Task statement:
Each entry must be returned exactly. None may be omitted.

Pixel coordinate grounding data:

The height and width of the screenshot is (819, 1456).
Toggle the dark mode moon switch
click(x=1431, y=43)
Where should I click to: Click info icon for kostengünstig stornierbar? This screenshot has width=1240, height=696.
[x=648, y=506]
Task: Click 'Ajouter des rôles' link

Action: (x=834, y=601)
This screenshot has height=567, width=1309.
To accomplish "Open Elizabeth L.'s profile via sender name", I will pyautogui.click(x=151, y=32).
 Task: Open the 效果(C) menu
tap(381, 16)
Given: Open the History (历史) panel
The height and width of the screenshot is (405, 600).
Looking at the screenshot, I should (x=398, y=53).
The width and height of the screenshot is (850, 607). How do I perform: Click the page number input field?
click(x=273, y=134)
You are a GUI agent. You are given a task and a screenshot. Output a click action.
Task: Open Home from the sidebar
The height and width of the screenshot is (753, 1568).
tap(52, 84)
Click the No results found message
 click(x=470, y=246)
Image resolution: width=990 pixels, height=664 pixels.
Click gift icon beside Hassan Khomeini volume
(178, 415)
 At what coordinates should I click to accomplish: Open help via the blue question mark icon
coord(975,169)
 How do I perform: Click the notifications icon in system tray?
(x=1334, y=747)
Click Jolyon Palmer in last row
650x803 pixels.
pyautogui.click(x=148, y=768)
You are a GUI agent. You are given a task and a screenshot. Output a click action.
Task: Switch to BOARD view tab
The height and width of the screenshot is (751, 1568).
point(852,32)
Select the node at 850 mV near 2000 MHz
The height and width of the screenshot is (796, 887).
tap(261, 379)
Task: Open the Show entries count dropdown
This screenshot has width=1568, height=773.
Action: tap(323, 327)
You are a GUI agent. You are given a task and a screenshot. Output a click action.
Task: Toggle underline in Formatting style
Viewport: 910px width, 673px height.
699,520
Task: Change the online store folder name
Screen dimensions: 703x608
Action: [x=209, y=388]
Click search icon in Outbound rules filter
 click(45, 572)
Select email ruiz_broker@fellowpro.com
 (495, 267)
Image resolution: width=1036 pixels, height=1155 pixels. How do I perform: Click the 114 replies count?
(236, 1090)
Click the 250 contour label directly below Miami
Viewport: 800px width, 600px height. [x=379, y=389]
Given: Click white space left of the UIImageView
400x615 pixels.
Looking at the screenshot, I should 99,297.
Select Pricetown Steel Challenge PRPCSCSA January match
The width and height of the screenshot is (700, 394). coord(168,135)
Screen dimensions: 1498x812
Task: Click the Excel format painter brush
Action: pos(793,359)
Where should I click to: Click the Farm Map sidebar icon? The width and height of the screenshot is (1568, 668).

Task solution:
The height and width of the screenshot is (819, 1456).
Toggle the dark mode moon switch
click(x=1431, y=43)
Where should I click to: Click info icon for kostengünstig stornierbar? This screenshot has width=1240, height=696.
[x=648, y=506]
Task: Click 'Ajouter des rôles' link

Action: (x=834, y=601)
This screenshot has height=567, width=1309.
To accomplish "Open Elizabeth L.'s profile via sender name", I will pyautogui.click(x=151, y=32).
 Task: Open the 效果(C) menu
tap(381, 16)
Given: Open the History (历史) panel
The height and width of the screenshot is (405, 600).
Looking at the screenshot, I should (x=398, y=53).
The width and height of the screenshot is (850, 607). How do I perform: Click the page number input field?
click(x=273, y=134)
You are a GUI agent. You are given a task and a screenshot. Output a click action.
Task: Open Home from the sidebar
The height and width of the screenshot is (753, 1568).
tap(52, 84)
Click the No results found message
 click(x=470, y=246)
Image resolution: width=990 pixels, height=664 pixels.
Click gift icon beside Hassan Khomeini volume
(178, 415)
 At what coordinates should I click to accomplish: Open help via the blue question mark icon
coord(975,169)
 How do I perform: Click the notifications icon in system tray?
(x=1334, y=747)
Click Jolyon Palmer in last row
650x803 pixels.
pyautogui.click(x=148, y=768)
You are a GUI agent. You are given a task and a screenshot. Output a click action.
Task: Switch to BOARD view tab
The height and width of the screenshot is (751, 1568).
point(852,32)
Select the node at 850 mV near 2000 MHz
The height and width of the screenshot is (796, 887).
tap(261, 379)
Task: Open the Show entries count dropdown
This screenshot has width=1568, height=773.
Action: tap(323, 327)
You are a GUI agent. You are given a task and a screenshot. Output a click action.
Task: Toggle underline in Formatting style
Viewport: 910px width, 673px height.
699,520
Task: Change the online store folder name
Screen dimensions: 703x608
Action: [x=209, y=388]
Click search icon in Outbound rules filter
 click(45, 572)
Select email ruiz_broker@fellowpro.com
 (495, 267)
Image resolution: width=1036 pixels, height=1155 pixels. How do I perform: Click the 114 replies count?
(236, 1090)
Click the 250 contour label directly below Miami
Viewport: 800px width, 600px height. [x=379, y=389]
Given: Click white space left of the UIImageView
400x615 pixels.
Looking at the screenshot, I should 99,297.
Select Pricetown Steel Challenge PRPCSCSA January match
The width and height of the screenshot is (700, 394). coord(168,135)
Screen dimensions: 1498x812
Task: Click the Excel format painter brush
Action: pos(793,359)
Where should I click to: Click the Farm Map sidebar icon? The width and height of the screenshot is (1568, 668).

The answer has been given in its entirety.